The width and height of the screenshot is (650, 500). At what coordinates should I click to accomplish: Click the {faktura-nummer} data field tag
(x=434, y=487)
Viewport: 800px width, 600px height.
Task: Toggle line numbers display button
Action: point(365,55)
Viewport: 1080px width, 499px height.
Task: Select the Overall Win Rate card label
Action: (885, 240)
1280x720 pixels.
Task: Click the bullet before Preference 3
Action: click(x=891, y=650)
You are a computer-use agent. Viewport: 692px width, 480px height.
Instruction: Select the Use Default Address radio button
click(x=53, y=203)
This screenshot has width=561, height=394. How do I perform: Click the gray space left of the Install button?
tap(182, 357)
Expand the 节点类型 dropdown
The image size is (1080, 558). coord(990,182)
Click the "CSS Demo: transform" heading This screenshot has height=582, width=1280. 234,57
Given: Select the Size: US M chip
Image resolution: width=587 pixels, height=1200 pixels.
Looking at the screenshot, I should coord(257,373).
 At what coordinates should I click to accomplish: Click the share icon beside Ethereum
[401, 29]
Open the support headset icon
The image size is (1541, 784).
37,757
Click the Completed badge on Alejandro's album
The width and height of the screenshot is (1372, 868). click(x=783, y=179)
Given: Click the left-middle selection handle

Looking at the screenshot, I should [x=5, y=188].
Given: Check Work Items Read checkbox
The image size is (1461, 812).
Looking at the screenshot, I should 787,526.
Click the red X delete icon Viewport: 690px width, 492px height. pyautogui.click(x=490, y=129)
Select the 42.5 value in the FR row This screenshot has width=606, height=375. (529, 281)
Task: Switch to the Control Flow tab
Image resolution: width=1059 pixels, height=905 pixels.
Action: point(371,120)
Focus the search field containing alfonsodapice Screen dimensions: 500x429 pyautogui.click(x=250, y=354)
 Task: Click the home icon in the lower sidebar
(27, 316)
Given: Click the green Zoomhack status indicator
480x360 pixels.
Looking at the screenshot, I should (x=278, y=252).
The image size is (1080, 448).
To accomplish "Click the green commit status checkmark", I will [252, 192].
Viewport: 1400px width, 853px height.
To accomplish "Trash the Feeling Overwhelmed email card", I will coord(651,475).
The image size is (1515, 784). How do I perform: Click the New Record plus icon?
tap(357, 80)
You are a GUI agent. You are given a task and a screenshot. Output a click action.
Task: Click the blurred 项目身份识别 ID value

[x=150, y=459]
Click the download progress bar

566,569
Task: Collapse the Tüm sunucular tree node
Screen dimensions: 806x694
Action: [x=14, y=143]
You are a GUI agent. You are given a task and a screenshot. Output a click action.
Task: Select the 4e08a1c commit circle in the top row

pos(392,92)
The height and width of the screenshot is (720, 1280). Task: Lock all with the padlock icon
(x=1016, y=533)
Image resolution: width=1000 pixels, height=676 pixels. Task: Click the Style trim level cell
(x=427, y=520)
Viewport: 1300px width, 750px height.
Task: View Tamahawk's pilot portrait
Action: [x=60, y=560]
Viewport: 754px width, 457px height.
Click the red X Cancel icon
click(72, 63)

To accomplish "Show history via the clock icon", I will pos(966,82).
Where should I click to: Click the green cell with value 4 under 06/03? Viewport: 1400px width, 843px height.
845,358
__________
Please say how many lines in the records above contain the word "will", and give only that number.

3